Eine Empfehlung der Barmer lautet daher, grundsätzlich langsam ins Wasser zu gehen und nicht einfach zu springen. Der Grund: Bei einer zu plötzlichen Abkühlung ziehen sich die Blutgefäße zusammen und pumpen in kurzer Zeit zu viel Blut auf einmal zum Herz. Das belastet die rechte Herzkammer und kann zu Herzrhythmusstörungen führen. Zudem kann kaltes Wasser auf dem Gesicht einen Reflex auslösen, der Herzfrequenz und Blutdruck schnell abfallen lässt.

Auch während des Aufenthalts im Wasser sollte die Kälte vor allem von Menschen höheren Alters oder mit Herz-Kreislauf-Vorerkrankungen nicht unterschätzt werden. In Seen kann es an den tiefen Stellen deutlich kühler sein als im flachen Wasser. Die Körpertemperatur über längere Zeit konstant zu halten ist eine Höchstleistung des menschlichen Organismus. Kaltes Wasser kann zur Adrenalin-Ausschüttung und damit zu Herzrhythmusstörungen und sogar Bewusstlosigkeit führen.

Auch alkoholische Getränke sollten vor dem Schwimmen tabu sein. Alkohol erweitert die Gefäße und kann beim Eintauchen in Wasser im Extremfall zu einem Kälteschock führen – selbst bei Wassertemperaturen von 20 Grad.
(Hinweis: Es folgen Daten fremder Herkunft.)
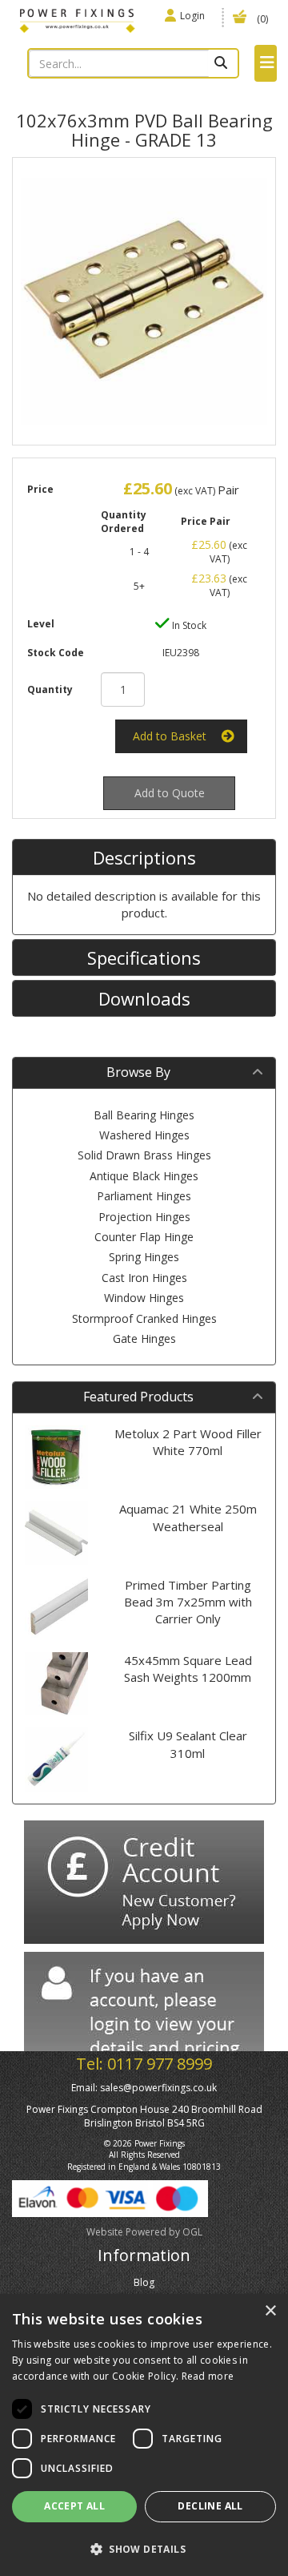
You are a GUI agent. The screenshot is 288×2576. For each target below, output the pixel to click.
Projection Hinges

Kräfte und Können richtig einschätzen

Nicht selten gehen Schwimmern einfach die Kräfte aus. Strömungen oder plötzlich auftretende Kaltzonen, die beim Schwimmen sehr viel Energie aufzehren, werden unterschätzt. Auch Senioren, ungeübte Schwimmer und Menschen mit Herzproblemen ermüden schneller.

Zur Frage, ob man kurz vor dem Schwimmen essen darf, heißt es bei der Barmer, dass »es grundsätzlich sinnvoll ist, nicht mit leerem Magen ins Wasser zu gehen, sondern geraume Zeit zuvor etwas zu essen«.  Mit leerem Magen fehlt dem Körper Energie. Es ist laut DLRG auch nicht ratsam, mit vollem Magen ins Wasser zu gehen, da der Körper die Energie dann für die Verdauung benötigt. Auch kann der plötzliche Kältereiz zu Übelkeit und Erbrechen während des Schwimmens führen.

Ein weiteres Problem ist laut DLRG auch die rückläufige Schwimmfähigkeit vor allem von Kindern in Deutschland. Eine Umfrage für das Jahr 2017 ergab, dass rund 60 Prozent der Zehnjährigen unsichere Schwimmer seien, 10 Prozent sogar gänzlich Nichtschwimmer. Schon seit Jahren warne sie davor, dass sich durch die Schließung von Schwimmbädern Deutschland zum »Land der Nichtschwimmer« entwickeln könnte.

Die Wasserwacht des Deutschen Roten Kreuzes empfiehlt in ihren Baderegeln, dass Kinder spätestens mit neun oder zehn Jahren sicher schwimmen können sollten. »Wenn das nicht der Fall ist, müssen die Eltern aktiv werden und selbst mit dem Kind üben oder besser einen Schwimmkurs besuchen.«

Wasserqualität in Deutschland

Keine Gedanken müssen sich Schwimmer über die Reinheit der deutschen Badegewässer machen. Die Qualität der Flüsse, Seen und Küstengewässer ist fast überall sehr gut. Gerade erst hat die Europäische Umweltagentur EEA 92,7 Prozent der knapp 2300 getesteten Badestellen hierzulande die Bestnote »ausgezeichnet« verliehen. Nur sechs Stellen fielen wegen zu vieler bedenklicher Bakterien durch. Mit diesem Ergebnis liegen die deutschen Gewässer über dem europäischen Durchschnitt auf Platz sieben.